(Source material begins)

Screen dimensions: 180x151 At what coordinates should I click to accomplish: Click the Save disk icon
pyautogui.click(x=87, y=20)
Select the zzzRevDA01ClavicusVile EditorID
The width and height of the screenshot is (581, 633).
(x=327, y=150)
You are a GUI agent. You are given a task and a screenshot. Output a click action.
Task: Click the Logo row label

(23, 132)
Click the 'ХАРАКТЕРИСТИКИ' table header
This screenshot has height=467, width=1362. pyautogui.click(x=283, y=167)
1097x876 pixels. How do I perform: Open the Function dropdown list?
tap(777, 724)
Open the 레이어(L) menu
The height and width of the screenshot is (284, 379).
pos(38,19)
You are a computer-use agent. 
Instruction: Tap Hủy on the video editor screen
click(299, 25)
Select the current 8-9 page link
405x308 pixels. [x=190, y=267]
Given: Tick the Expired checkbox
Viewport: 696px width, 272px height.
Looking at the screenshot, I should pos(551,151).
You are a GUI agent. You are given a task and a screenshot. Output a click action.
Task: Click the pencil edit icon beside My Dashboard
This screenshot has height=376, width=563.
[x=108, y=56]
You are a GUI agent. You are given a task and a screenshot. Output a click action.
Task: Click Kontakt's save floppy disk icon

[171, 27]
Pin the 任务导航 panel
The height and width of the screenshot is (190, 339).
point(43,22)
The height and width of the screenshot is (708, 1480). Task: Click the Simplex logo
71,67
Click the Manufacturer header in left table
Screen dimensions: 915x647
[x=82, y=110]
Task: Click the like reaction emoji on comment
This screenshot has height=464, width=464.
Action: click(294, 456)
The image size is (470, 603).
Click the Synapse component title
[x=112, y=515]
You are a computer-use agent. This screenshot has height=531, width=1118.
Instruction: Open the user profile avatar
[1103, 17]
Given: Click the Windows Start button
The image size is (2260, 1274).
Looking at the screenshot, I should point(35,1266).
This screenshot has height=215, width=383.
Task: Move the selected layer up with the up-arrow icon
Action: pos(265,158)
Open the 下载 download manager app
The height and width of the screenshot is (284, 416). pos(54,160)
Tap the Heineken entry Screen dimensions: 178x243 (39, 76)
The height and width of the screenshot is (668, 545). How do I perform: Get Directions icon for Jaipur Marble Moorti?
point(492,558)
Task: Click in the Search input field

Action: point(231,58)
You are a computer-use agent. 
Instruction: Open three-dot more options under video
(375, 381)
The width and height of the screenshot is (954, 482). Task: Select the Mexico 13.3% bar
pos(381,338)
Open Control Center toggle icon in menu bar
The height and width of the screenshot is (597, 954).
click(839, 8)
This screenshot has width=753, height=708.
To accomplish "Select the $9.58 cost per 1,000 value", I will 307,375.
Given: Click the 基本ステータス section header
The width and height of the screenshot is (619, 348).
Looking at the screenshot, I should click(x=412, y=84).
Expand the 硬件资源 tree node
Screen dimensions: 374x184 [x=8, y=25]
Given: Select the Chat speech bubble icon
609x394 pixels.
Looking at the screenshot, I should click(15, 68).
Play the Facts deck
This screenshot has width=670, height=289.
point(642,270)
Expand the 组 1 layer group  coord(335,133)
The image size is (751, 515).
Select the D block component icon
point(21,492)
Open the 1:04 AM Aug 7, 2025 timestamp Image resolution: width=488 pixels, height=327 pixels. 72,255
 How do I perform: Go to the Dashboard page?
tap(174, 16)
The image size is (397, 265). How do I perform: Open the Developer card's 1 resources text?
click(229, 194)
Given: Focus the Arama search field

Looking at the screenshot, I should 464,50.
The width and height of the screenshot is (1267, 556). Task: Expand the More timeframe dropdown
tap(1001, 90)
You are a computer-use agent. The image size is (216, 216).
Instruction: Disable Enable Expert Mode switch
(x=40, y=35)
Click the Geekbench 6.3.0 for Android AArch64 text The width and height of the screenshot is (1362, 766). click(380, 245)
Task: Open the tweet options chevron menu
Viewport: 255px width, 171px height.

(Source material ends)

Exercise aim :: Copy every line from the records that holds the string "computer".

Task answer ::
You are a computer-use agent. 
You are a computer-use agent. This screenshot has height=531, width=1118.
You are a computer-use agent. 
You are a computer-use agent. The image size is (216, 216).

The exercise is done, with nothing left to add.